* EXERCISE AIM:
Check each line of the records below for the string "size", then state how many lines contain it, with no other output.

※ ※ ※

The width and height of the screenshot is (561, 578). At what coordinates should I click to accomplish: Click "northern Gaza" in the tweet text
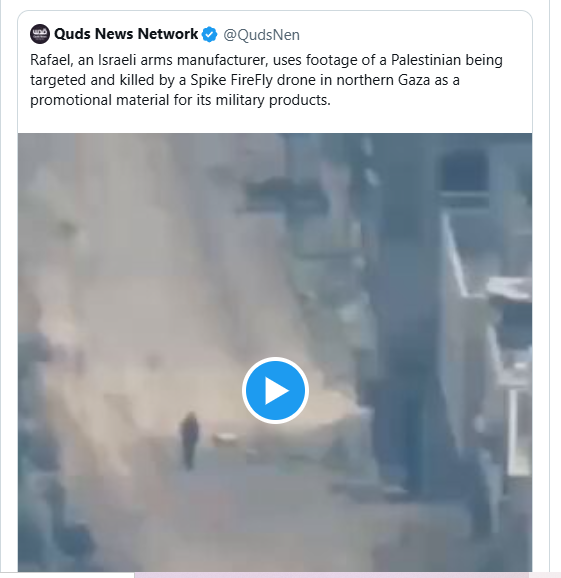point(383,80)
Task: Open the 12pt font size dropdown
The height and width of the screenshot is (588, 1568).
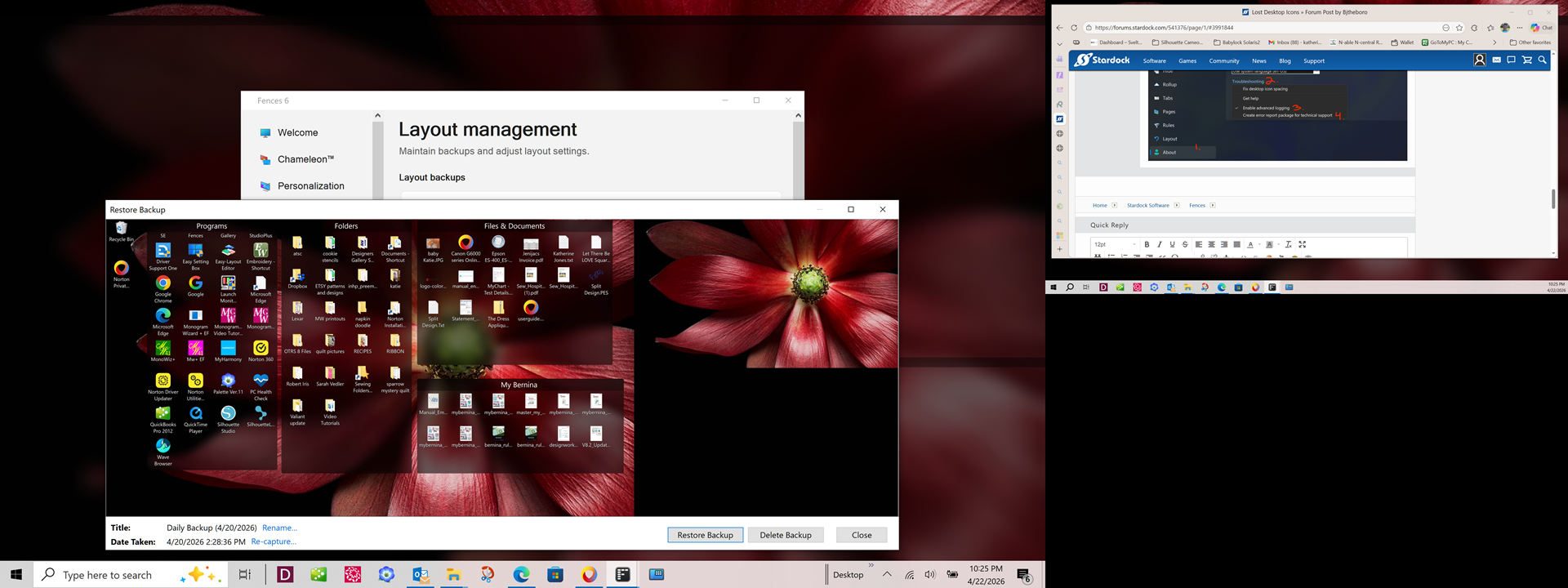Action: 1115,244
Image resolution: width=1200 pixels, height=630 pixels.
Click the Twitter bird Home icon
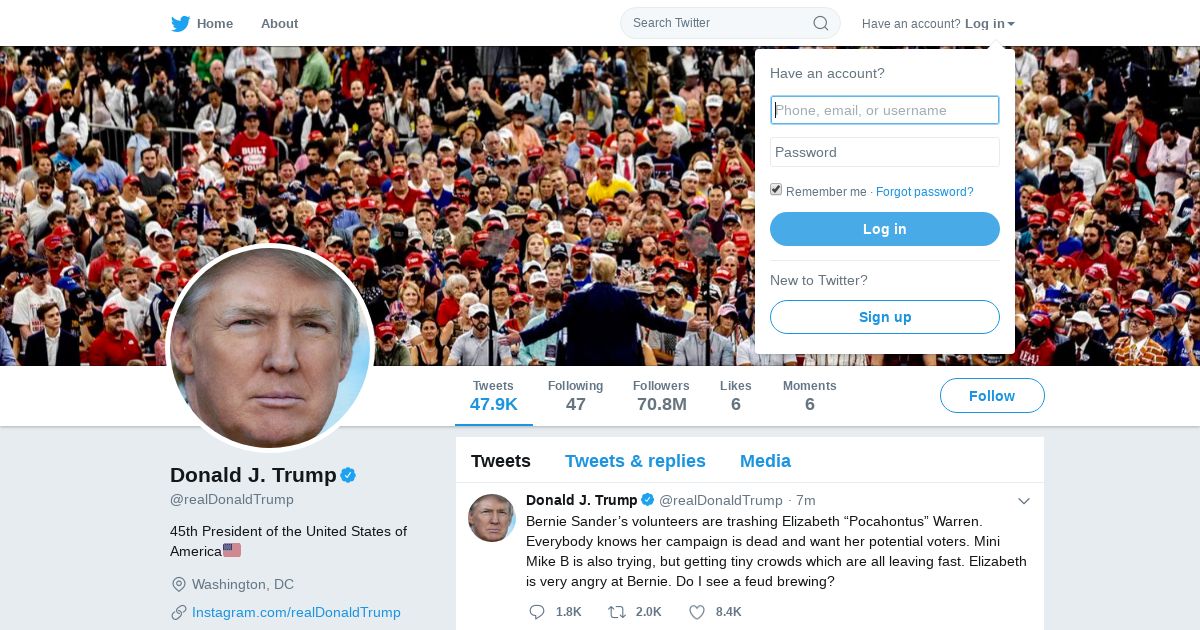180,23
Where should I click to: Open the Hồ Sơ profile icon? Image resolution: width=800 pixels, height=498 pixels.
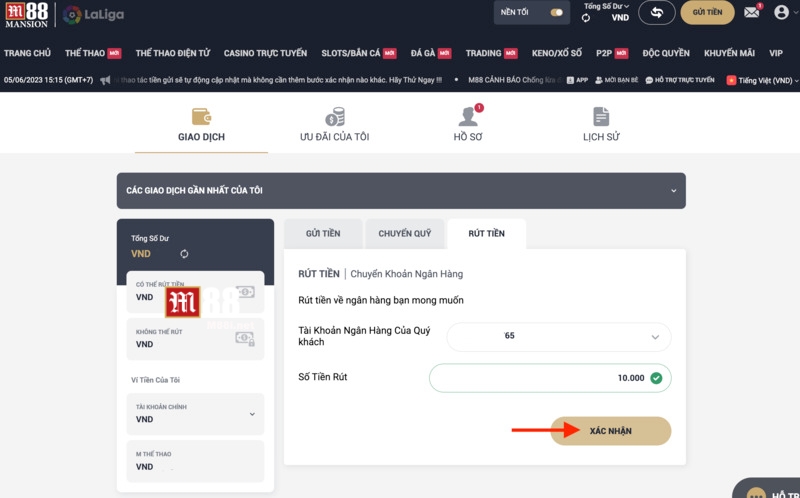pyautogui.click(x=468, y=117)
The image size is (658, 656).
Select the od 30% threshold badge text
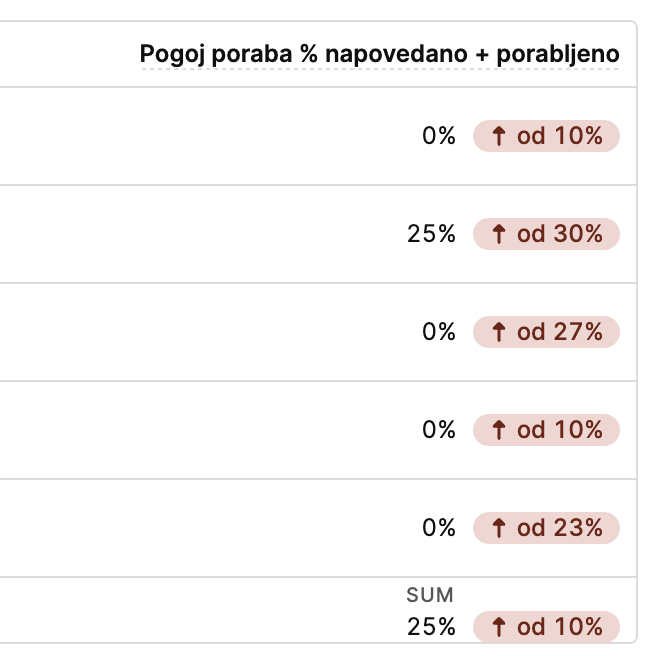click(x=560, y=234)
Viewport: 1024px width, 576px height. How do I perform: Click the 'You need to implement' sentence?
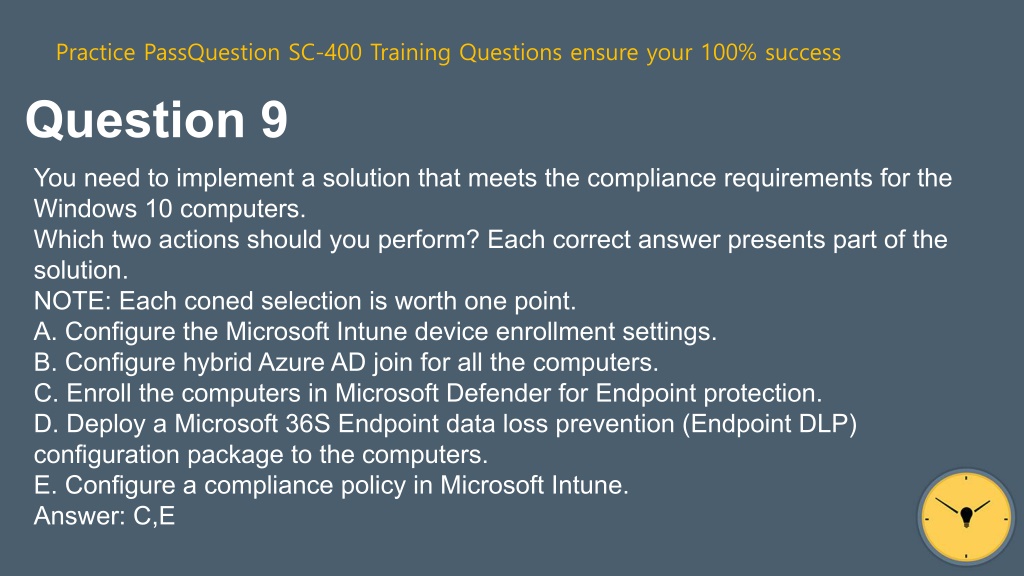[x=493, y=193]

※ ※ ※

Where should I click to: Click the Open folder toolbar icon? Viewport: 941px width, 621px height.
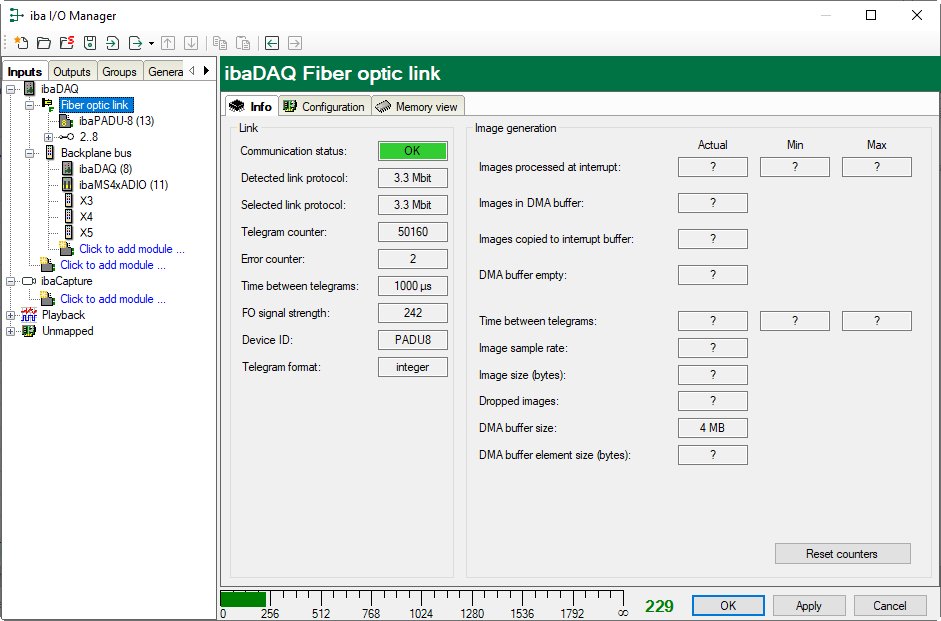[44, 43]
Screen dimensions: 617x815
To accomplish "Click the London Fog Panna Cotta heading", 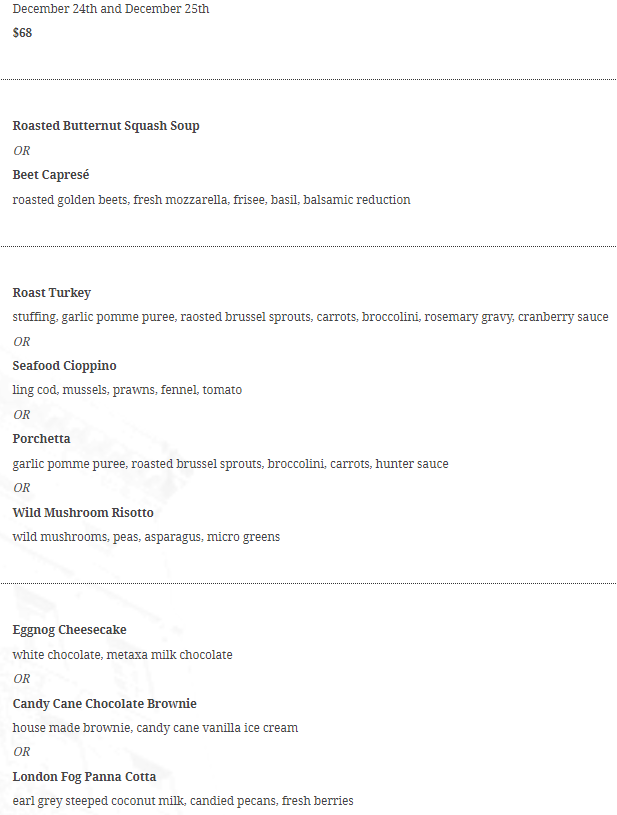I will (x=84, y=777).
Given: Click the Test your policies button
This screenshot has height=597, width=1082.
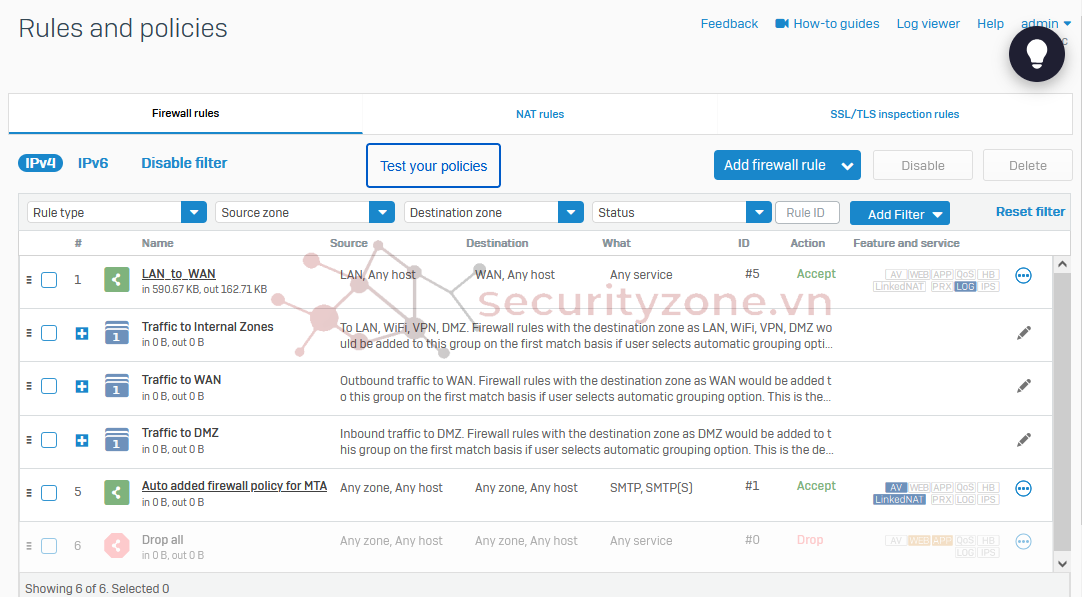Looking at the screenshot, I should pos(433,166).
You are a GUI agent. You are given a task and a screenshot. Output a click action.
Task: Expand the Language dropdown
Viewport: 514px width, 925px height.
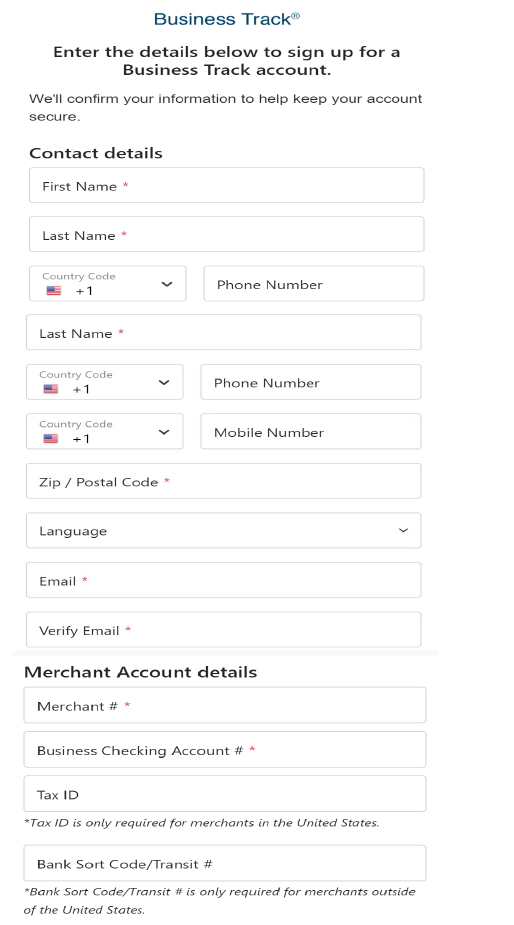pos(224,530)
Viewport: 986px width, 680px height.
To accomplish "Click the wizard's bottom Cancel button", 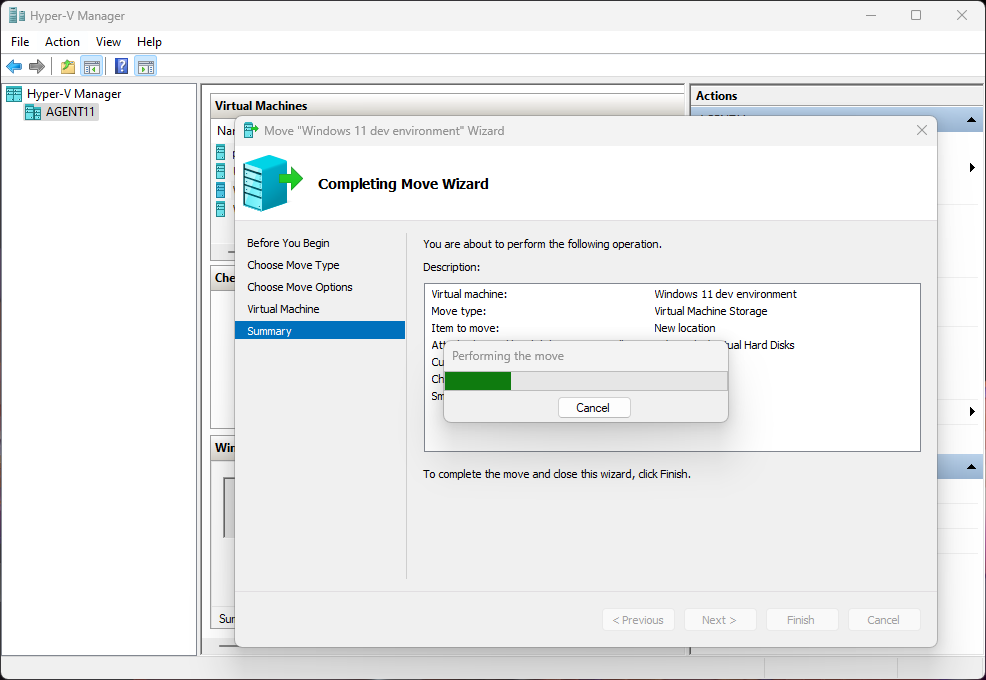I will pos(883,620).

※ ※ ※

* ANSWER TO THIS EXERCISE:
2